0xNinjaCyclone Blog

Penetration tester and Red teamer


[Exploit development] 03- Heap Internals and Allocator Design (Windows & Linux)

Intro

Hello everyone, hope you’re all well. In this article, we’re going to talk about heap memory. We’ll look at what it is, how it works, and why software uses it. I’ll explain the heap’s special functions (APIs) and what happens in the background when software uses these functions.

Before diving deeper, it’s important to understand where the heap sits inside a running process. A typical process memory layout includes:

  • Text segment (code)
  • Data segment (initialized globals)
  • BSS (uninitialized globals)
  • Heap
  • Memory-mapped region (shared libraries, mmap)
  • Stack

The heap usually grows upward in virtual memory, while the stack grows downward. This physical positioning plays an important role in how memory behaves during runtime. Let’s get started and learn more about heap memory!

What is Heap?

The heap is a contiguous large region of memory that is subdivided into chunks to be dynamically allocated and deallocated at run time as needed. Each chunk in the heap contains not only the data for which memory has been allocated, but also includes additional metadata that guides the operating system in handling it.

The heap exists because not all memory requirements can be known at compile time. For example:

  • A linked list where nodes are created dynamically
  • A buffer sized based on user input
  • A server handling unpredictable request sizes

Stack memory is limited and follows strict LIFO rules.

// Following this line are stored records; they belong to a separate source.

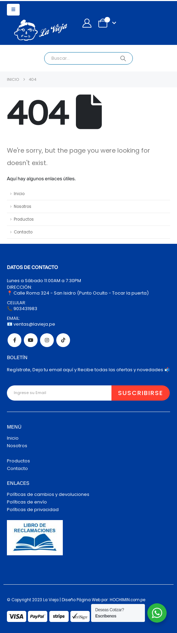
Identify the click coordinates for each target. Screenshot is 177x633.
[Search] (123, 58)
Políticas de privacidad (33, 509)
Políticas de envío (27, 502)
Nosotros (22, 206)
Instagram (47, 340)
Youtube (31, 340)
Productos (24, 219)
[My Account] (86, 23)
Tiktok (63, 340)
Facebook (14, 340)
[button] (13, 10)
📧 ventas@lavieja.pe (31, 324)
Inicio (19, 193)
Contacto (23, 232)
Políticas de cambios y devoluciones (48, 494)
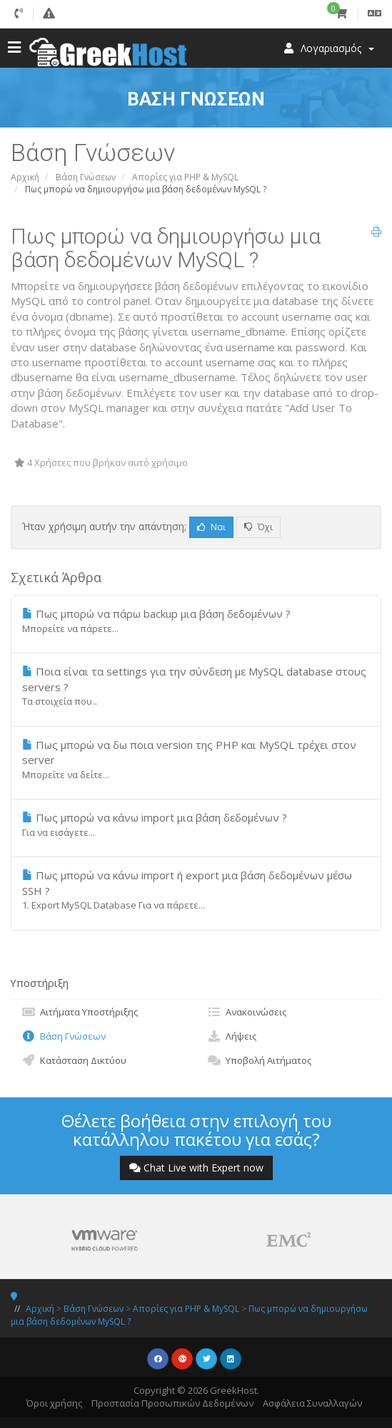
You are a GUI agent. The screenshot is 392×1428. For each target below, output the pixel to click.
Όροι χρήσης (54, 1403)
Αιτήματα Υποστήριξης (79, 1011)
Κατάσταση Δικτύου (73, 1060)
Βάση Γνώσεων (86, 177)
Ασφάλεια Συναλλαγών (312, 1403)
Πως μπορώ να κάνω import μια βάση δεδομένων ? (196, 824)
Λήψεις (231, 1036)
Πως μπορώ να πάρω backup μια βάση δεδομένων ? (196, 620)
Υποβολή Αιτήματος (259, 1060)
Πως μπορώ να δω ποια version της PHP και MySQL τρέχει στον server (196, 759)
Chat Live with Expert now (196, 1167)
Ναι (211, 527)
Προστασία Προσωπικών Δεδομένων (172, 1403)
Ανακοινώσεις (246, 1011)
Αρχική (25, 177)
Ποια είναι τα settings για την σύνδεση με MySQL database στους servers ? (196, 686)
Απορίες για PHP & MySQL (185, 177)
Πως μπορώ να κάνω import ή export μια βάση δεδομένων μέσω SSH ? (196, 889)
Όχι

The heap removes these constraints by allowing memory to be requested and released in arbitrary order during execution.

Also note: the heap is part of the program’s virtual address space. The operating system manages memory in pages (typically 4KB), while the allocator manages smaller chunks inside those pages.

Heap’s APIs

When dealing with heap memory, developers use specific functions provided by libraries like libc and MSVC. These functions, or APIs, are tailored to interact seamlessly with the underlying operating system, ensuring optimal memory management. Each operating system has its own implementation details, hence the need for different APIs.

It is important to distinguish between:

  • The Heap → the memory region
  • The Allocator → the algorithm that manages that region

Functions like malloc and HeapAlloc do not directly manipulate raw OS memory every time. Instead, they interact with an allocator that manages chunks inside the heap efficiently, requesting more memory from the OS only when needed.

malloc

This function allows the developers to ask the OS for some memory.

int nSize = 1024;
void *ptr = malloc( nSize );

This function orders the OS to find an unused memory, and when the OS finds it will return an initialized memory address, if the OS fails, NULL will be returned and this is called Out Of Memory case. In reality, malloc will call more low-level APIs to do this task, such as HeapAlloc, LocalAlloc on Windows or sbrk, mmap on Linux.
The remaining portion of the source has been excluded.